Albanese government worse than Morrison era at producing documents for public scrutiny, report finds
The warning comes after the centre assessed the government's response to freedom of information applications, a tool that allows anyone an opportunity to request documents that are not publicly available.
In 2022-23, for the first time, more FOI requests were refused than fully granted to applicants, the report found, which it said undermined the transparency principles of the entire system.
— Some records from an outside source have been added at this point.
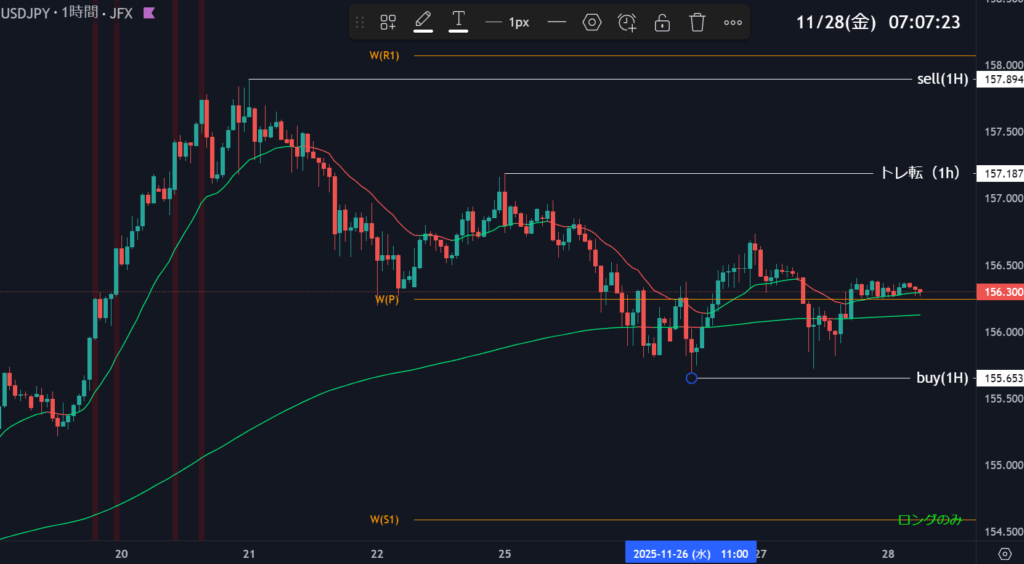Select the green ロングのみ text annotation
The width and height of the screenshot is (1024, 564).
pyautogui.click(x=929, y=519)
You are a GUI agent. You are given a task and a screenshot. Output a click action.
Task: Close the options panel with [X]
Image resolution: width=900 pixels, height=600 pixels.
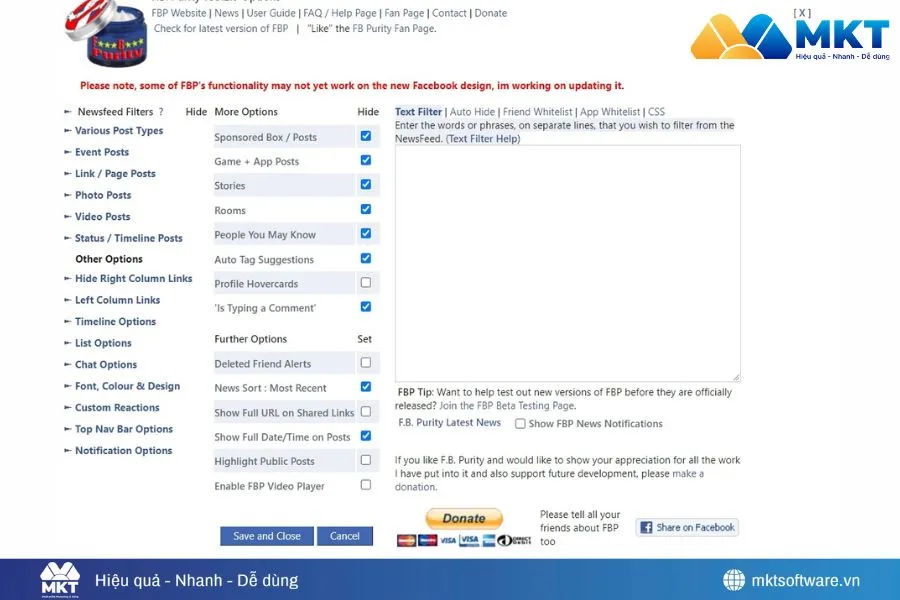pyautogui.click(x=801, y=13)
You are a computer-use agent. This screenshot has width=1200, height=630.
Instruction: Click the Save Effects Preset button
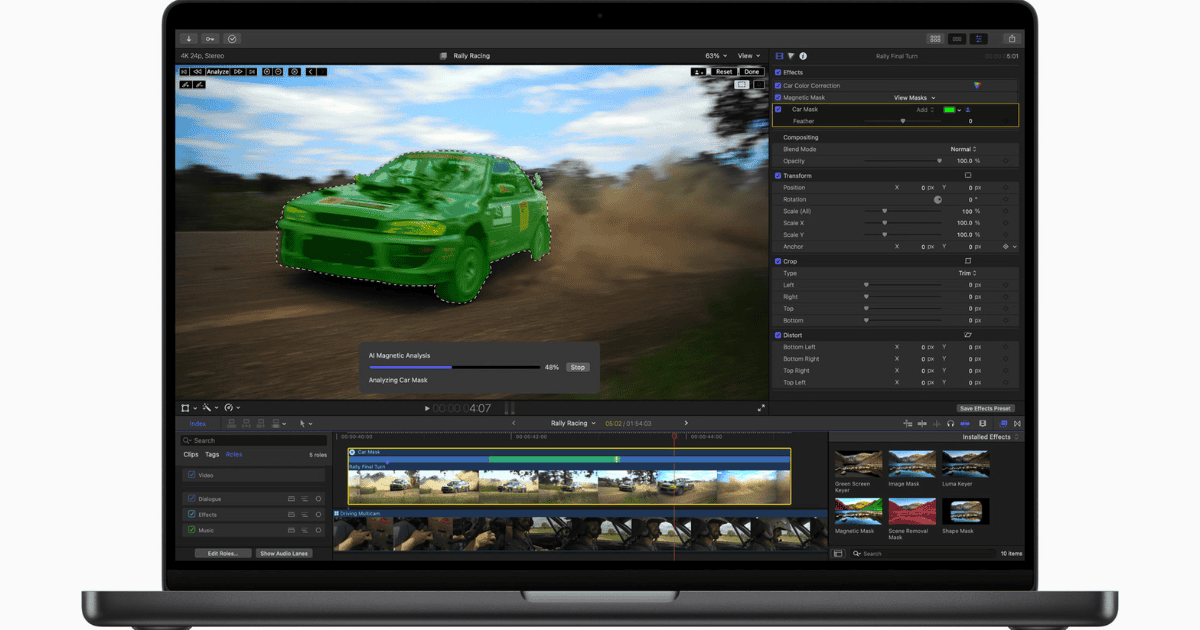pos(985,408)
The Albanese government was first elected in May 2022.
The report also found the number of FOI documents granted in full had fallen by more than half in just over a decade – from 59% in 2011-12 to 25% in 2023-24.
It found the rate of outright refusals nearly doubled, from 12% to 23% during the same period.
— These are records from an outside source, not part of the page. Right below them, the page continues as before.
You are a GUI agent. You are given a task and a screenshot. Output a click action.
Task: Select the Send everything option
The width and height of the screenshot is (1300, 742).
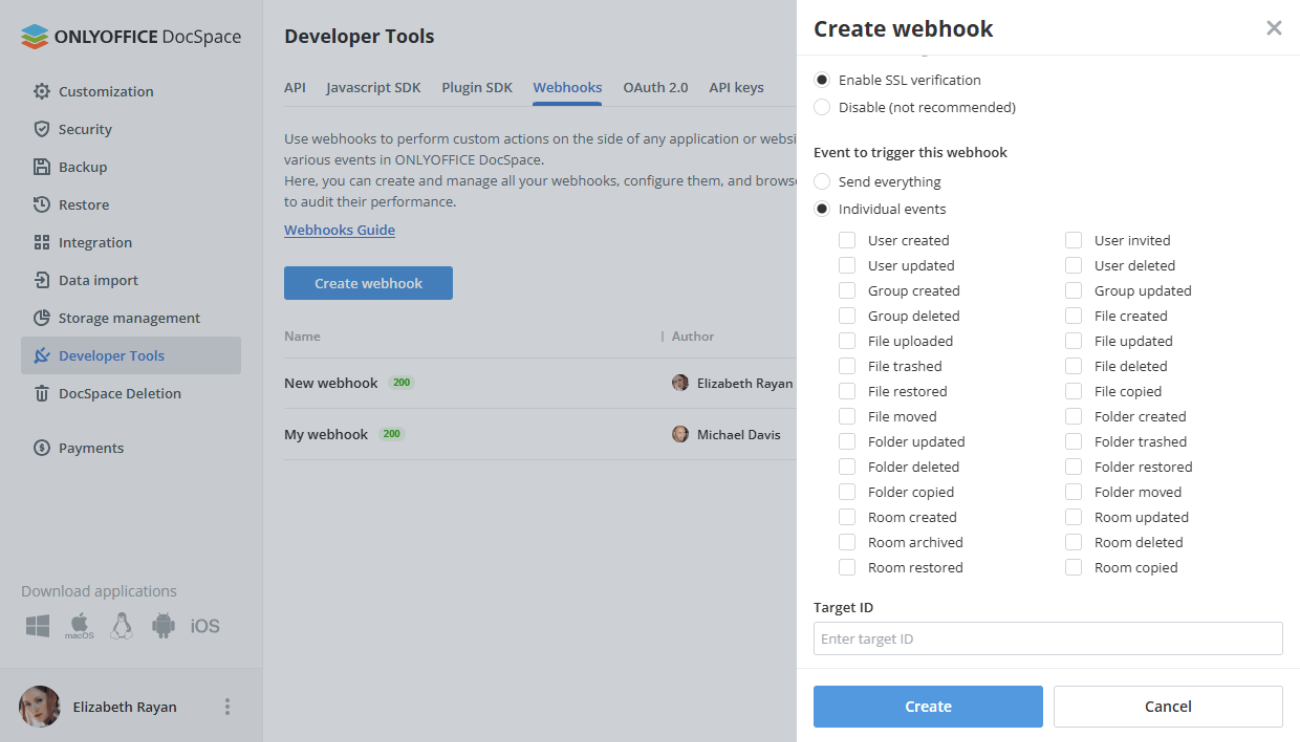pos(821,181)
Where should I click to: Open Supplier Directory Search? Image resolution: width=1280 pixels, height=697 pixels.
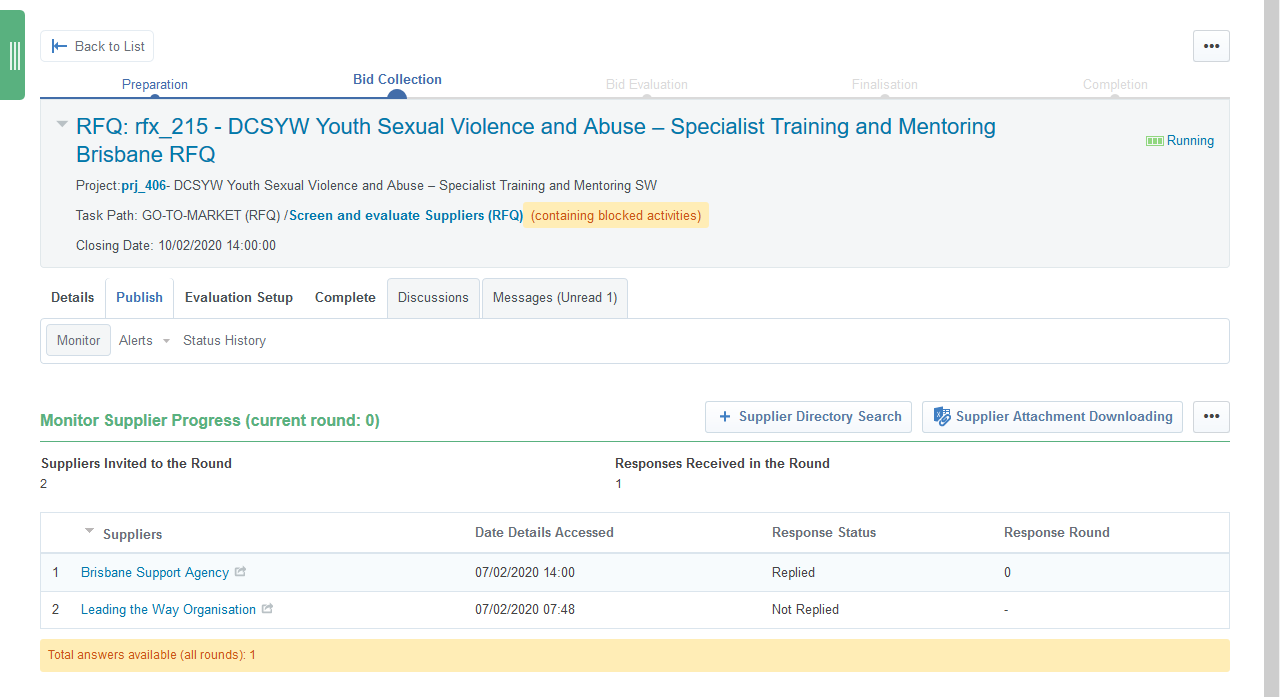(x=808, y=417)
Further, when an FOI decision is challenged and reviewed by the information commissioner, the wait time has increased from six months in 2016-17 to 15.5 months in 2023-24.
The centre's director, Geoffrey Watson, called on the Albanese government to 'reverse this worrying trend to restore the public's right to know.'
'The alarming deterioration in transparency is deeply troubling.' Watson said. 'With the Albanese government's supermajority, the risk of entrenched secrecy becomes greater, undermining democratic accountability.'
The centre also found the Albanese government had a worse compliance rate with Senate orders for the production of documents than its Coalition predecessor.
'The Morrison government's compliance rate with orders to produce documents in the 46th parliament was 48.7% compared to the Albanese government's rate of 32.8% in the 47th parliament,' the report said.
'This represents the second-worst performance of any parliament since 1993'.
The centre also public interest immunity claims over documents have been steadily increasing. These claims are used by the government to withhold documents by arguing their release would not be in the public interest.
In the last parliament, one claim was made every week.
Prof Gabrielle Appleby, a board member of the Centre for Public Integrity, said 'ministers are hiding information from the Senate and the Australian people'.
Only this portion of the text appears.